You can get this position with ftell, and modify it with fseek :
ftell — Returns the current position
of the file read/write pointer
fseek — Seeks on a file pointer
You can also use rewind to... rewind... the position of that pointer.
This is not getting you a position as a line number, but closer to a position as a character number (actually, you are getting the position as a number of bytes from the beginning of the file) ; when you have that, reading a line is just a metter of reading characters until yu hit an end of line character.
BTW : as far as I remember, these functions are coming from the C language -- PHP itself being written in C ;-)
Files are just a stream of data, read from the beginning to the end. The OS will remember the position you've read so far in that file. If needed, doing so in the application as well is fairly simple. The OS only cares about byte positions though, not lines.
Just imagine dealing out a deck of 52 card sequentially. You hand off the first card. Next time the 2. card. When you want to give out the 3. card , you don't need to start counting from the start again, or even remembering where you were you just hand out the next available card, and that'll be the third.

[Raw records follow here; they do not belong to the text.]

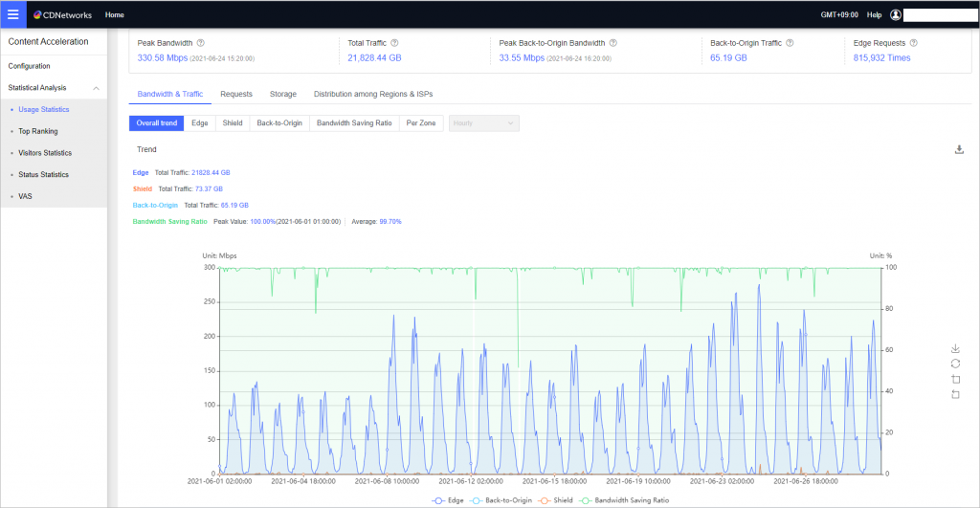This screenshot has width=980, height=508.
Task: Click the help icon next to Peak Bandwidth
Action: [x=200, y=43]
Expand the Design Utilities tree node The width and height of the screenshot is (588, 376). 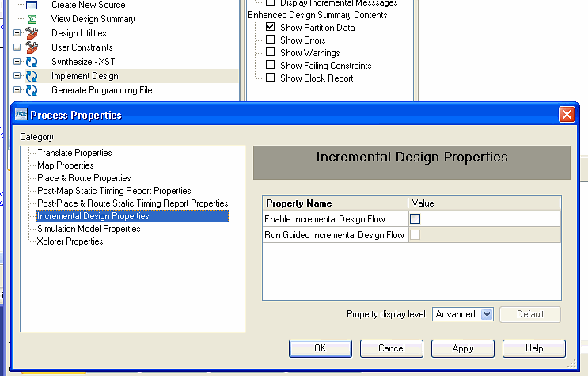tap(17, 33)
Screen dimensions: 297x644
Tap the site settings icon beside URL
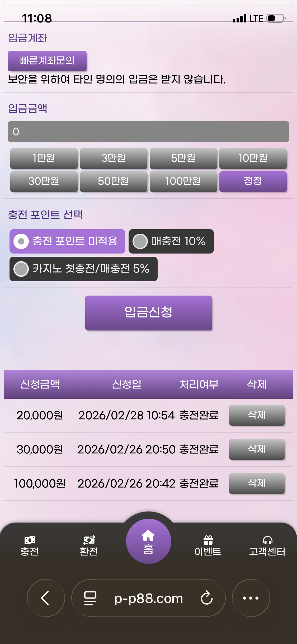point(90,598)
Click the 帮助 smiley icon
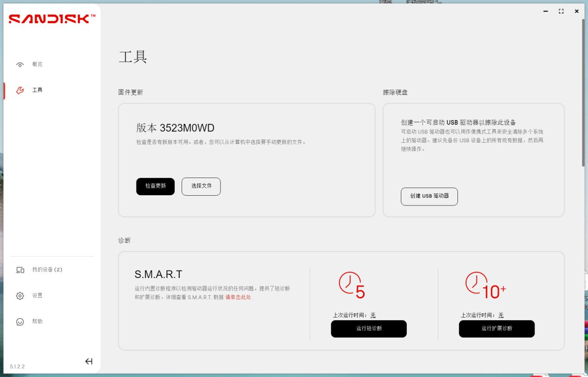The image size is (588, 377). click(20, 322)
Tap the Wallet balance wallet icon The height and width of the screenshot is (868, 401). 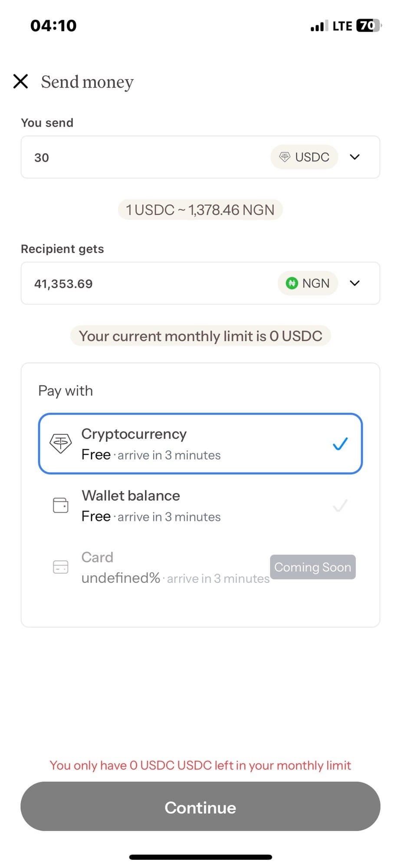60,505
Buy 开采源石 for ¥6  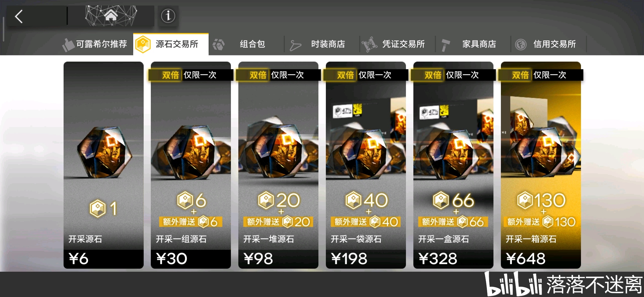coord(103,165)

It might be a bit more work that's needed to read lines, since you'd want to buffer data read from the actual file for preformance sake, but it's not that much more to it than to record the offset of the last piece of data you handed out, find the next newline character and hand off all the data between those 2 points.
PHP nor the OS has no real need to keep the line number around, since all the system care about is "next line". If you want to know the line number, you keep a counter and increment it every time your app reads a line.
$lineno=0;
while (!feof($handle)) {
$buffer = fgets($handle, 4096);
lineno++; // keep track of the line number
...
}
i hav this old sample i hob its can help you :)
$File = file('path');
$array = array();
$linenr = 5;
foreach( $File AS $line_num => $line )
{
$array = array_push( $array , $line );
}
echo $array[($linenr-1)];
You could just call fgets and increment a var $line_number each time you call it. That would tell you the line it is on.